____ AVAILABLE RECORDS

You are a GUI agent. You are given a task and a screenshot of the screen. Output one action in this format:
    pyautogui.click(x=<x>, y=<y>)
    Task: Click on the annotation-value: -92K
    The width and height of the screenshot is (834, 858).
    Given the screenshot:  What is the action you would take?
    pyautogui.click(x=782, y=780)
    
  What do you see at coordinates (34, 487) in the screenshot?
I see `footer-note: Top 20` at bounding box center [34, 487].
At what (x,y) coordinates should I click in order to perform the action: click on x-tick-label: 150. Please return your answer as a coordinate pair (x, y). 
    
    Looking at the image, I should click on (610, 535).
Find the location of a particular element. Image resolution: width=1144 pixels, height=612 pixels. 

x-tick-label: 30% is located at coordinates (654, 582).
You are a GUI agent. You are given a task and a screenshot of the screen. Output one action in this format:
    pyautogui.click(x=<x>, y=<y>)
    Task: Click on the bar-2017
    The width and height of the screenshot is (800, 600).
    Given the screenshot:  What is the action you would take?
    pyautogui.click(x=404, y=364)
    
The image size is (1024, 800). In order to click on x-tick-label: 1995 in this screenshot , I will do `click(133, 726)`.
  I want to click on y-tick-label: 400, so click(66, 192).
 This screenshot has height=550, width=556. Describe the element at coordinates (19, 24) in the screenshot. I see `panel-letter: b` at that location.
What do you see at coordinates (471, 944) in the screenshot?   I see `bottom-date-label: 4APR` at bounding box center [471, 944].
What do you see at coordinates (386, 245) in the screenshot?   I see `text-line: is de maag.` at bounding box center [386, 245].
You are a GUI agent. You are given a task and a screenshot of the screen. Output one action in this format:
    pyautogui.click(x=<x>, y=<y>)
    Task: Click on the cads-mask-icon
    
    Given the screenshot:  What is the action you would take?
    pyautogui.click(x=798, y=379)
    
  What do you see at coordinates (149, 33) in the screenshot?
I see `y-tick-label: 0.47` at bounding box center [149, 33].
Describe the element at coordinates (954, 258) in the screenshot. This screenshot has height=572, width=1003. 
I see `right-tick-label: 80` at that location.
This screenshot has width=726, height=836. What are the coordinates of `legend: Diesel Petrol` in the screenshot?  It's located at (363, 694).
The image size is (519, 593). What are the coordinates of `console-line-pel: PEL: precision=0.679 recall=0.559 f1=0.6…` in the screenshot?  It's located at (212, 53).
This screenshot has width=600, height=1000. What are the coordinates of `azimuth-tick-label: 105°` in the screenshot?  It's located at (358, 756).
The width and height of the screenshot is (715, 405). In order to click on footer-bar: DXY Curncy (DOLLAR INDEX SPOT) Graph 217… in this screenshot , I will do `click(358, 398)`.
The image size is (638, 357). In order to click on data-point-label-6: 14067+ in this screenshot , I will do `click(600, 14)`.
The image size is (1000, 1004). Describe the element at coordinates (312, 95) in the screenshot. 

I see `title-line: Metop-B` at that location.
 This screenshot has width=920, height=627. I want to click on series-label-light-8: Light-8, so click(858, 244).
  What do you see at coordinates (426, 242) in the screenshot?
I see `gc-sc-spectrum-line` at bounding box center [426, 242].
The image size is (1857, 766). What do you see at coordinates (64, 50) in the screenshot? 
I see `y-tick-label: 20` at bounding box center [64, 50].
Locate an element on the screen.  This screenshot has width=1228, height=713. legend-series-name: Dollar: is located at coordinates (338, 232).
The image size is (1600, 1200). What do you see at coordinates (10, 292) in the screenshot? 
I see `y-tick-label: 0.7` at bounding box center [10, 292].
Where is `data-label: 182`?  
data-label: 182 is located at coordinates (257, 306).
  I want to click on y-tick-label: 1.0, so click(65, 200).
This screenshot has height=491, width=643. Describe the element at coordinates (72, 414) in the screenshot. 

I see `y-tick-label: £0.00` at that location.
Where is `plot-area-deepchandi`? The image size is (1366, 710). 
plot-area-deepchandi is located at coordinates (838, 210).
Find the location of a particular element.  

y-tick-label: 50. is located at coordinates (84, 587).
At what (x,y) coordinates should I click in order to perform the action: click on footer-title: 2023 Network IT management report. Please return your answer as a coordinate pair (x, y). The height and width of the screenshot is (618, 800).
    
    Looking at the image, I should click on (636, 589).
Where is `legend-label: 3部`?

________

■ TASK PROMPT ■
Render the listing above as a JSON list of strings, with one string per line and no blank lines.

■ PROBLEM SOLUTION ■
[
  "You are a GUI agent. You are given a task and a screenshot of the screen. Output one action in this format:",
  "    pyautogui.click(x=<x>, y=<y>)",
  "    Task: Click on the annotation-value: -92K",
  "    The width and height of the screenshot is (834, 858).",
  "    Given the screenshot:  What is the action you would take?",
  "    pyautogui.click(x=782, y=780)",
  "  What do you see at coordinates (34, 487) in the screenshot?",
  "I see `footer-note: Top 20` at bounding box center [34, 487].",
  "At what (x,y) coordinates should I click in order to perform the action: click on x-tick-label: 150. Please return your answer as a coordinate pair (x, y). ",
  "    Looking at the image, I should click on (610, 535).",
  "Find the location of a particular element. Image resolution: width=1144 pixels, height=612 pixels. ",
  "x-tick-label: 30% is located at coordinates (654, 582).",
  "You are a GUI agent. You are given a task and a screenshot of the screen. Output one action in this format:",
  "    pyautogui.click(x=<x>, y=<y>)",
  "    Task: Click on the bar-2017",
  "    The width and height of the screenshot is (800, 600).",
  "    Given the screenshot:  What is the action you would take?",
  "    pyautogui.click(x=404, y=364)",
  "The image size is (1024, 800). In order to click on x-tick-label: 1995 in this screenshot , I will do `click(133, 726)`.",
  "  I want to click on y-tick-label: 400, so click(66, 192).",
  " This screenshot has height=550, width=556. Describe the element at coordinates (19, 24) in the screenshot. I see `panel-letter: b` at that location.",
  "What do you see at coordinates (471, 944) in the screenshot?   I see `bottom-date-label: 4APR` at bounding box center [471, 944].",
  "What do you see at coordinates (386, 245) in the screenshot?   I see `text-line: is de maag.` at bounding box center [386, 245].",
  "You are a GUI agent. You are given a task and a screenshot of the screen. Output one action in this format:",
  "    pyautogui.click(x=<x>, y=<y>)",
  "    Task: Click on the cads-mask-icon",
  "    Given the screenshot:  What is the action you would take?",
  "    pyautogui.click(x=798, y=379)",
  "  What do you see at coordinates (149, 33) in the screenshot?",
  "I see `y-tick-label: 0.47` at bounding box center [149, 33].",
  "Describe the element at coordinates (954, 258) in the screenshot. This screenshot has height=572, width=1003. ",
  "I see `right-tick-label: 80` at that location.",
  "This screenshot has width=726, height=836. What are the coordinates of `legend: Diesel Petrol` in the screenshot?  It's located at (363, 694).",
  "The image size is (519, 593). What are the coordinates of `console-line-pel: PEL: precision=0.679 recall=0.559 f1=0.6…` in the screenshot?  It's located at (212, 53).",
  "This screenshot has width=600, height=1000. What are the coordinates of `azimuth-tick-label: 105°` in the screenshot?  It's located at (358, 756).",
  "The width and height of the screenshot is (715, 405). In order to click on footer-bar: DXY Curncy (DOLLAR INDEX SPOT) Graph 217… in this screenshot , I will do `click(358, 398)`.",
  "The image size is (638, 357). In order to click on data-point-label-6: 14067+ in this screenshot , I will do `click(600, 14)`.",
  "The image size is (1000, 1004). Describe the element at coordinates (312, 95) in the screenshot. ",
  "I see `title-line: Metop-B` at that location.",
  " This screenshot has width=920, height=627. I want to click on series-label-light-8: Light-8, so click(858, 244).",
  "  What do you see at coordinates (426, 242) in the screenshot?",
  "I see `gc-sc-spectrum-line` at bounding box center [426, 242].",
  "The image size is (1857, 766). What do you see at coordinates (64, 50) in the screenshot? ",
  "I see `y-tick-label: 20` at bounding box center [64, 50].",
  "Locate an element on the screen.  This screenshot has width=1228, height=713. legend-series-name: Dollar: is located at coordinates (338, 232).",
  "The image size is (1600, 1200). What do you see at coordinates (10, 292) in the screenshot? ",
  "I see `y-tick-label: 0.7` at bounding box center [10, 292].",
  "Where is `data-label: 182`?  ",
  "data-label: 182 is located at coordinates (257, 306).",
  "  I want to click on y-tick-label: 1.0, so click(65, 200).",
  "This screenshot has height=491, width=643. Describe the element at coordinates (72, 414) in the screenshot. ",
  "I see `y-tick-label: £0.00` at that location.",
  "Where is `plot-area-deepchandi`? The image size is (1366, 710). ",
  "plot-area-deepchandi is located at coordinates (838, 210).",
  "Find the location of a particular element.  ",
  "y-tick-label: 50. is located at coordinates (84, 587).",
  "At what (x,y) coordinates should I click in order to perform the action: click on footer-title: 2023 Network IT management report. Please return your answer as a coordinate pair (x, y). The height and width of the screenshot is (618, 800).",
  "    Looking at the image, I should click on (636, 589).",
  "Where is `legend-label: 3部`?"
]